ST. ANDREWS, Scotland — To the very end, until he decided to step away, Sinatra could fill a room. You thought of that when Tiger Woods, still searching for a past seemingly gone forever, came to the press tent for his pre-British Open interview.
It was standing room only for the media. Tiger never gives up, nor do we.
There are extenuating circumstances, to be sure. This is St. Andrews, the Old Course, where twice Woods has won what is known here only as “The Open Championship.” Any other identifying label being incongruous in this land where the game was born.
“The home of golf,” Woods several times reminded a couple hundred people who hardly needed that reminder.
Woods no longer is the main attraction, but he remains a headliner, even with Jordan Spieth going for the never-accomplished Grand Slam, even with an injured Rory McIlroy unable to defend his 2014 championship.
Tiger for so long was the person around whom golfing interest was constructed. Now, as he struggles, it’s difficult to change direction. He’s famous. He’s infamous. Who cares about Louis Oosthuizen, who in 2010 won the last Open played here? He’s just a golfer. Tiger is a personality.
That Woods virtually has no chance of finishing first in this 144th Open is not the issue. We surround him like the potentate he was, believing, as he tells us again and again, it’s only a matter of time and practice until he’s back — if not on top, then at least in the vicinity. When fading sports stars frequently talk like that is not a surprise. The belief in their ability is part of what made them great. That is when they could handle a fastball or, in Tiger’s case, a 5-iron to a tucked pin.
Some Scottish type asked Woods about retirement, which was both courageous and ridiculous. Football players retire or mostly their teams retire the players. Golfers don’t retire. Especially when they’re 39. Woods responded as diplomatically as he could.
“I’m still young. I’m not 40 yet,” he said. “I know some of you guys think I’m buried and done, but I’m still right here in front of you. Yeah, I love playing. I love competing, and I love playing these events.
“I don’t have any AARP card yet, so I’m a ways from that. I feel like my body is finally healed up from the (back) surgery last year. They say it takes you about four to six months to get back, but I’ve heard guys on Tour and other athletes who’ve had the surgery say it takes over a year to get back. And I’ve changed my golf swing too.”

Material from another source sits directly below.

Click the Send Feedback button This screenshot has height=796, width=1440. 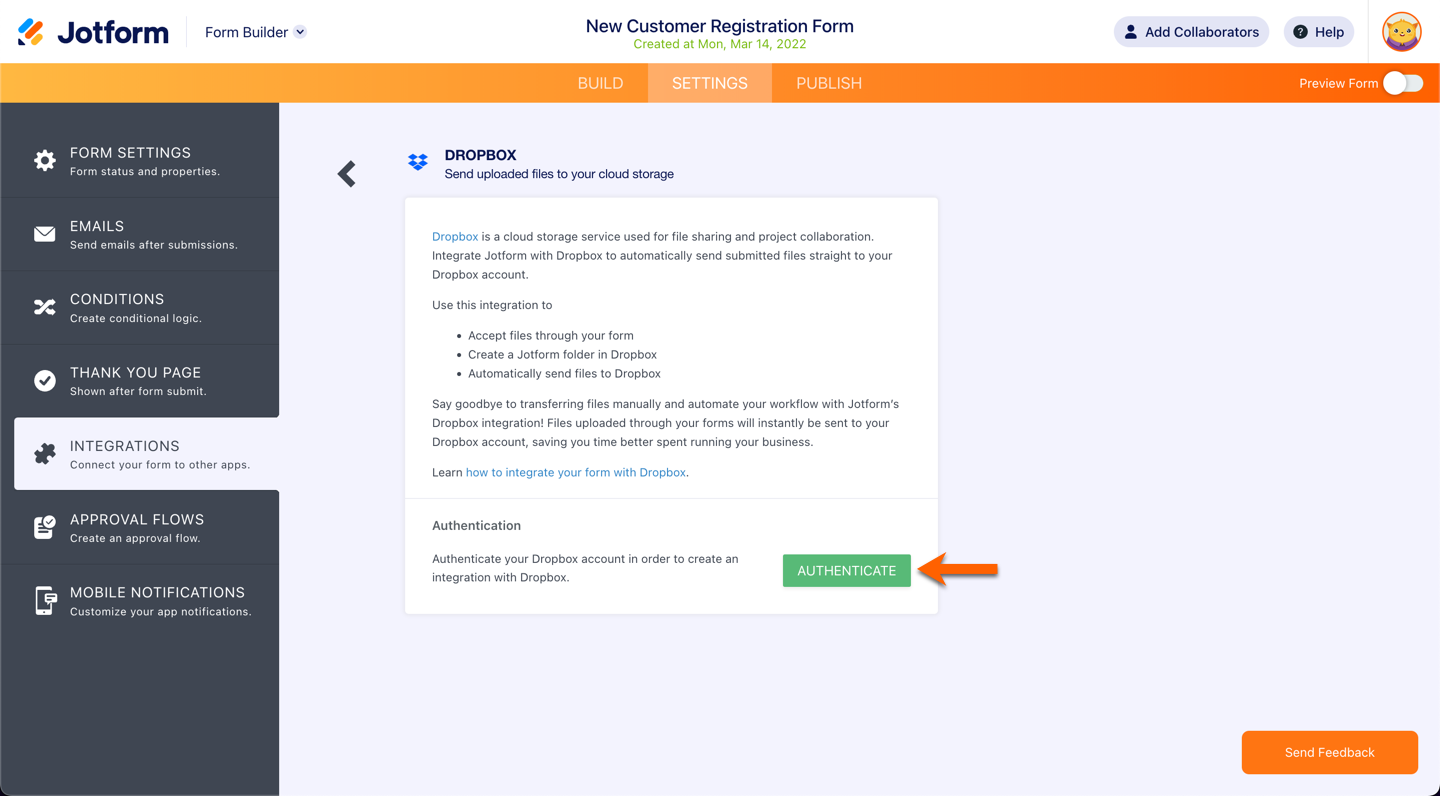(x=1329, y=752)
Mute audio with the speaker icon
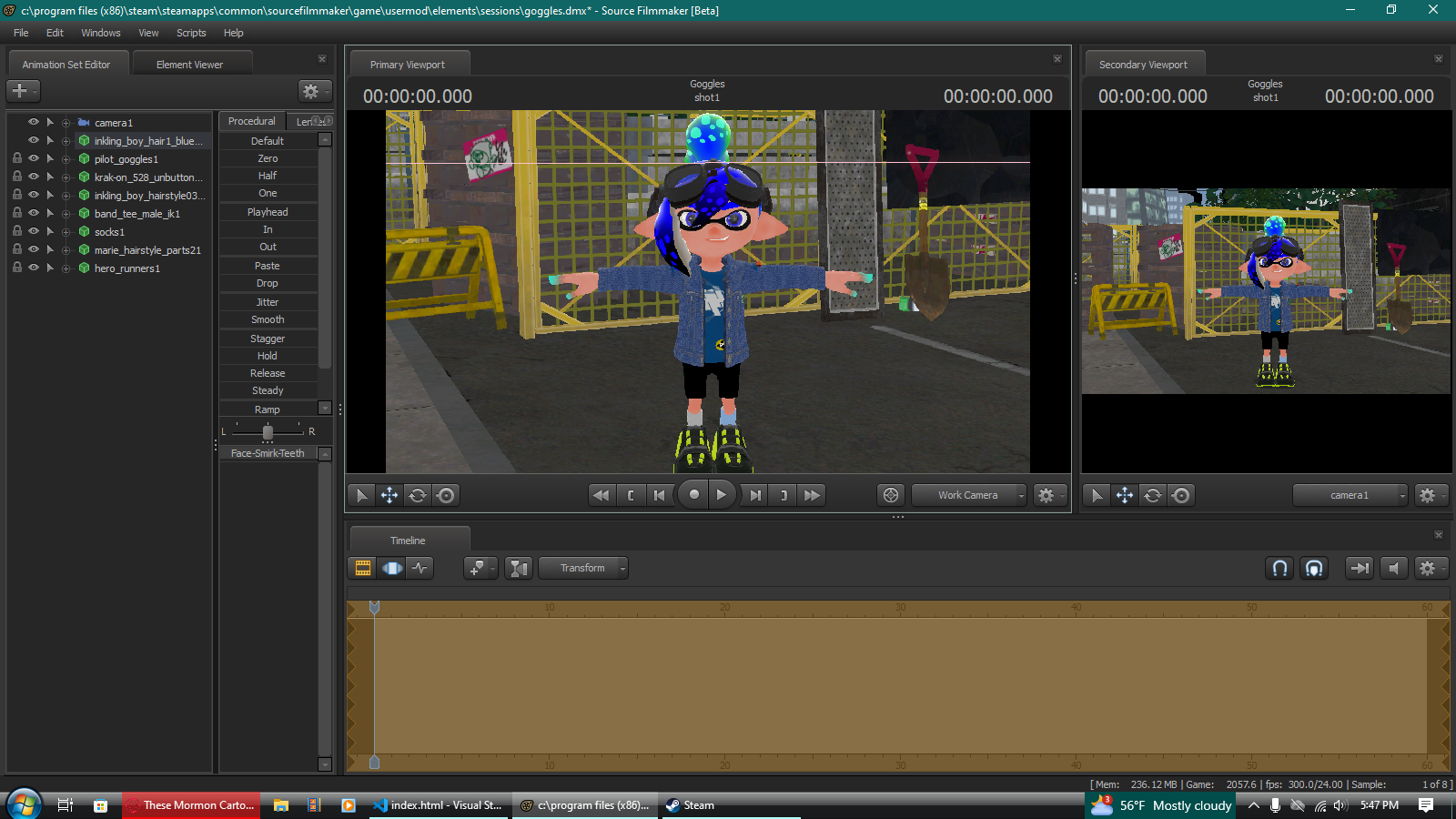 click(1393, 568)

Which is no less a problem. Here’s a battered Woods trying to alter his arcs and angles. Here’s a man who we’re told that, along with the late Seve Ballesteros, was one of the great natural golfers ever so baffled that twice in recent tournaments he couldn’t break 80—one of those tournaments the U.S. Open at Chambers Bay in July.
Woods did play decently two weeks ago at the Greenbrier, although he made two double bogeys. As every golfer who’s ever existed he takes positives from whatever he can. We are the ones who point out the course is relatively easy and was softened by rain. So let it go.

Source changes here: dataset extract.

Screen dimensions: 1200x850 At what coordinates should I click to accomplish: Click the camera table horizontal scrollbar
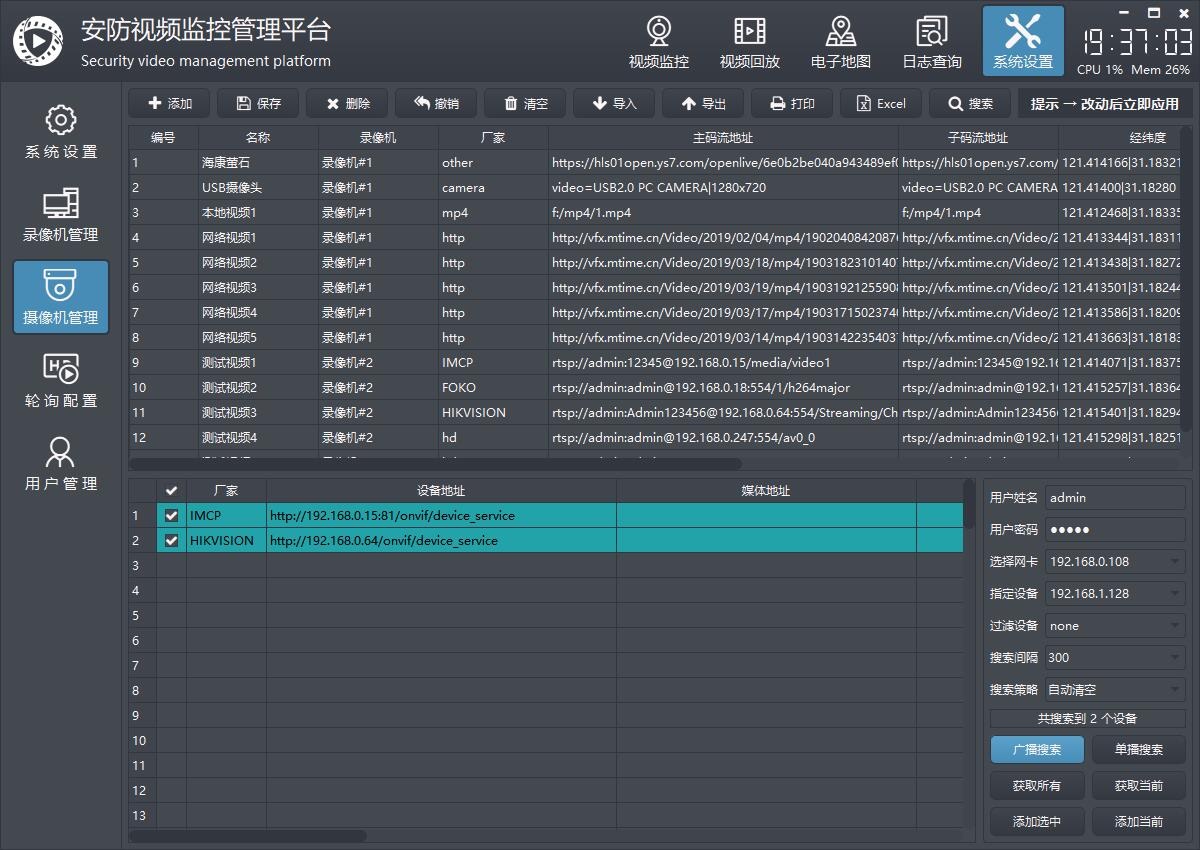tap(435, 464)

“I hit the ball the best I hit in probably two years Sunday (at Greenbrier),” he said. “I’ve hit the ball just as well in my practice rounds.” Of course, he’s optimistic. Have you ever heard a golfer say he’s got no chance? “Just the fact I’m playing better,” Woods said when asked the reason for optimism. And some of us say, better than what?
Not better than Spieth, who is the first golfer since 2002 to win the year’s opening two majors. The last was Woods, who had his chance at a Grand Slam destroyed by a rainstorm which arrived when Tiger did at the first tee of the third round. Woods shot 81.
“It depends on his practice rounds,” Woods said of Spieth’s opportunity. “Depends on where the wind is in the practice rounds.” Meaning on a course where weather is such a factor—the essential factor—will Spieth be able to experience every condition he may face when it counts.
“The wind,” said Tiger, “totally changes things.”
At St. Andrews nothing or no one stay the same for long. As Tiger Woods is so aware. It isn’t yesterday.